= Task item =
State how many lines of the records below contain the word "computer", giving the number and nothing else.

──────── Exercise material ────────

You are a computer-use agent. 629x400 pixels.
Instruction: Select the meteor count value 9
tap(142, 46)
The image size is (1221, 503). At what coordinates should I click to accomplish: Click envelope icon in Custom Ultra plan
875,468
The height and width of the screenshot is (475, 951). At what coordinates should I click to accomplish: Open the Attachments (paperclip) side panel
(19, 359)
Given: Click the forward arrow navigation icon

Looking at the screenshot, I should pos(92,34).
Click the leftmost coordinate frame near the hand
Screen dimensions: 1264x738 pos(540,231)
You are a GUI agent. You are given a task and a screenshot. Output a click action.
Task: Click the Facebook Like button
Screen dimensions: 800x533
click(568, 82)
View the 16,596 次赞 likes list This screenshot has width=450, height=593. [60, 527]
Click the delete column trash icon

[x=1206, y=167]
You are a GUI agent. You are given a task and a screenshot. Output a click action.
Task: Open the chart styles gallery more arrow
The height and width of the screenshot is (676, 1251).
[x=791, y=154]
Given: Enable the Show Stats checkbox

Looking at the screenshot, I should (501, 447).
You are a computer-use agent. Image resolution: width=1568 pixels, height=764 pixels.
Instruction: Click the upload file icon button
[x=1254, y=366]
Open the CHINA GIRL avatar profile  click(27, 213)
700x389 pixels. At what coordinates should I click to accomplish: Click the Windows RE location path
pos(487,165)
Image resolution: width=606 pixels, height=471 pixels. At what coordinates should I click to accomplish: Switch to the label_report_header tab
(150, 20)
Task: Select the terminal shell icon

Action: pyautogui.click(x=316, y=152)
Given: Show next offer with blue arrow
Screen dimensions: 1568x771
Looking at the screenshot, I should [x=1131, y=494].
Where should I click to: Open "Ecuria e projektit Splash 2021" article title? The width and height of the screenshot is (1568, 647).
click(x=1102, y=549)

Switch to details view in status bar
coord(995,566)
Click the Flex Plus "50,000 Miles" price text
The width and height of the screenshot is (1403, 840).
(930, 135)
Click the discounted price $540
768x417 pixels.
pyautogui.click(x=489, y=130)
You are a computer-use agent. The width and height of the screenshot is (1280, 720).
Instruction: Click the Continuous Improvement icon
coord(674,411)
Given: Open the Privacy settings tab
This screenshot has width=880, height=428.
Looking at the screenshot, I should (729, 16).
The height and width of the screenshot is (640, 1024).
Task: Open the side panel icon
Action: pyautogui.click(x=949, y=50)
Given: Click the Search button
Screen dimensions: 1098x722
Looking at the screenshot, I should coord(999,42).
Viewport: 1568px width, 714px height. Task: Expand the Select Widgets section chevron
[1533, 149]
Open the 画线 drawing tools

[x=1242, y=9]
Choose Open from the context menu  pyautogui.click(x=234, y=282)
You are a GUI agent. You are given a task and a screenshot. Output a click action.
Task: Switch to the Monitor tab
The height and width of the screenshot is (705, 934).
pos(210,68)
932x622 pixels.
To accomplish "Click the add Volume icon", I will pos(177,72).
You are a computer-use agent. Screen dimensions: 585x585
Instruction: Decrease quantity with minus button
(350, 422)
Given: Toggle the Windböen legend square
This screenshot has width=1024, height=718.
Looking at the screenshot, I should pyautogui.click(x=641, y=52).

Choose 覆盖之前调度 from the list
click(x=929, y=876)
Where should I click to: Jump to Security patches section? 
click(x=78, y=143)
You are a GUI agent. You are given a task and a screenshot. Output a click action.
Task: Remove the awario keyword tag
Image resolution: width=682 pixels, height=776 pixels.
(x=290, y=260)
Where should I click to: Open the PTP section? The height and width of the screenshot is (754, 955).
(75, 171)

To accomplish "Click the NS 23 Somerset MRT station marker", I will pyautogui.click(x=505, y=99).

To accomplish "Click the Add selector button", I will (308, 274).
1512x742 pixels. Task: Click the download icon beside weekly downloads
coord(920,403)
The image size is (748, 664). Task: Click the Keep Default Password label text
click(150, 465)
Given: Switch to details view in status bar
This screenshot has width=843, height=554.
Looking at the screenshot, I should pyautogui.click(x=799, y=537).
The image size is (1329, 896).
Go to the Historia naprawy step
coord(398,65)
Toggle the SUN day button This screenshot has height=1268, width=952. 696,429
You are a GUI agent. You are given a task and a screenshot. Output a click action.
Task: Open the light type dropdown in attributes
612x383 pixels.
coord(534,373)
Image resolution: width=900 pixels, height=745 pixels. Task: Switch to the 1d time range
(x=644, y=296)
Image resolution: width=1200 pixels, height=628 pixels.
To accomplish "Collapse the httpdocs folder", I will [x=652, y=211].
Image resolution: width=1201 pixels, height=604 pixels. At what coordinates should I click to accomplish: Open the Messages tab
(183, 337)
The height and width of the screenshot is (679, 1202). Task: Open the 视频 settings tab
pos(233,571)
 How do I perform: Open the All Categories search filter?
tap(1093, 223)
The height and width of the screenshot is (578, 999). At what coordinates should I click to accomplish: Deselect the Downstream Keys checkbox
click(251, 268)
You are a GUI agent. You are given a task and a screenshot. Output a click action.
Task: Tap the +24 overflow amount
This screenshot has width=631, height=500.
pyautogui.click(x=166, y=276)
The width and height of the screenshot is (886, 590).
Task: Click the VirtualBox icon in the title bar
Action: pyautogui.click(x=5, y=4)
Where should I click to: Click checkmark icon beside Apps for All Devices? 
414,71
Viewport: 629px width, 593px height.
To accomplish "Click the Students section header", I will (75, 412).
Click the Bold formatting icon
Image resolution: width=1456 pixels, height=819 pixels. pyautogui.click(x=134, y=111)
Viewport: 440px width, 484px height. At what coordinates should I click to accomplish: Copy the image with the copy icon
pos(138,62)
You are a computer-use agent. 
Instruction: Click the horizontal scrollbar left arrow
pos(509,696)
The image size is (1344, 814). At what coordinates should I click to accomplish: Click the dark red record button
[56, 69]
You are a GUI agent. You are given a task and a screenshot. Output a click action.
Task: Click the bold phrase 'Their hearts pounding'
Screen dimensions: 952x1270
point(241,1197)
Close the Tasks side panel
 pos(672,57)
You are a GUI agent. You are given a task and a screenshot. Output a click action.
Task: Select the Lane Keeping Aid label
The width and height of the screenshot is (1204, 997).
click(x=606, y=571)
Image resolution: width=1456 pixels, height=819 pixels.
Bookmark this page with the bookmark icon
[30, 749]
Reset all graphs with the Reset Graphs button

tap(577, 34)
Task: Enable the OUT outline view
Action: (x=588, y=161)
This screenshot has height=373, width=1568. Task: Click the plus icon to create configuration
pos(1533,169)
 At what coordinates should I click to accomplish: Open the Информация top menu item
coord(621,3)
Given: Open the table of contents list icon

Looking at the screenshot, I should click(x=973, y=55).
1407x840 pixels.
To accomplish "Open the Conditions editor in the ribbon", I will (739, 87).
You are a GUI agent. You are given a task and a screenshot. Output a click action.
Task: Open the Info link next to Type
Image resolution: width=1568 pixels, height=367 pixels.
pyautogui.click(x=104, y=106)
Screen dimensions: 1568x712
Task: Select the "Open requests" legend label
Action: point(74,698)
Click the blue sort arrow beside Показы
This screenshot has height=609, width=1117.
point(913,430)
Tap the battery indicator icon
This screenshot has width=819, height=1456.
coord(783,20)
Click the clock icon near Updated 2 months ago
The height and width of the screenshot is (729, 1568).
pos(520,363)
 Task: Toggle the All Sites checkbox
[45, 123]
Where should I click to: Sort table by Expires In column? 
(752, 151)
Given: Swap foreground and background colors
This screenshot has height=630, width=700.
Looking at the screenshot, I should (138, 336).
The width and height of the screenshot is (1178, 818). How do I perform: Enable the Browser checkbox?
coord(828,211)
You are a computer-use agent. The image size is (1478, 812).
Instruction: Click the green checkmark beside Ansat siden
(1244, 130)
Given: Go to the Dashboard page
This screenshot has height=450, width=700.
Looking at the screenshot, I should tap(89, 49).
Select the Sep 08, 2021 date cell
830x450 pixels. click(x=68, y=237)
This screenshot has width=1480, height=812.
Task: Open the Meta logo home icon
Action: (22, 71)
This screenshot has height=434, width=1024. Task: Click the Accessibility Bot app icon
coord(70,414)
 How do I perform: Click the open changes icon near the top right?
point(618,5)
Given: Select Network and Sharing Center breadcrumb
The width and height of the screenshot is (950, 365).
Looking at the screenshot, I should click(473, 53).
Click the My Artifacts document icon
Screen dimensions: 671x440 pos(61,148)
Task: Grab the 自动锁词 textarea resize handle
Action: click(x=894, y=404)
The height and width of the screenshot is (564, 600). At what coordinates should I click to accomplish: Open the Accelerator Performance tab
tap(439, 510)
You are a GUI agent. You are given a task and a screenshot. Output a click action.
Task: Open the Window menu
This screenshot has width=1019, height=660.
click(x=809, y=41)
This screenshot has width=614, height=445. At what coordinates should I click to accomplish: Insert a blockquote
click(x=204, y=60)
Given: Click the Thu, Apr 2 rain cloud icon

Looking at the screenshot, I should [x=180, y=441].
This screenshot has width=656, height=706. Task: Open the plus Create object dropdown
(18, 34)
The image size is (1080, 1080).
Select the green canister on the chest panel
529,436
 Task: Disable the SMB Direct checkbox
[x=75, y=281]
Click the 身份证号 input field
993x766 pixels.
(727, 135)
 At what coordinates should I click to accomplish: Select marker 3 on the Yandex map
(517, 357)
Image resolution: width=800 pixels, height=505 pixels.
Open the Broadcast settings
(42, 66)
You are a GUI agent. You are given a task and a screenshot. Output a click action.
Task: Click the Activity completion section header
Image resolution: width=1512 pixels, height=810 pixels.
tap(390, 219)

────────

= The answer =
6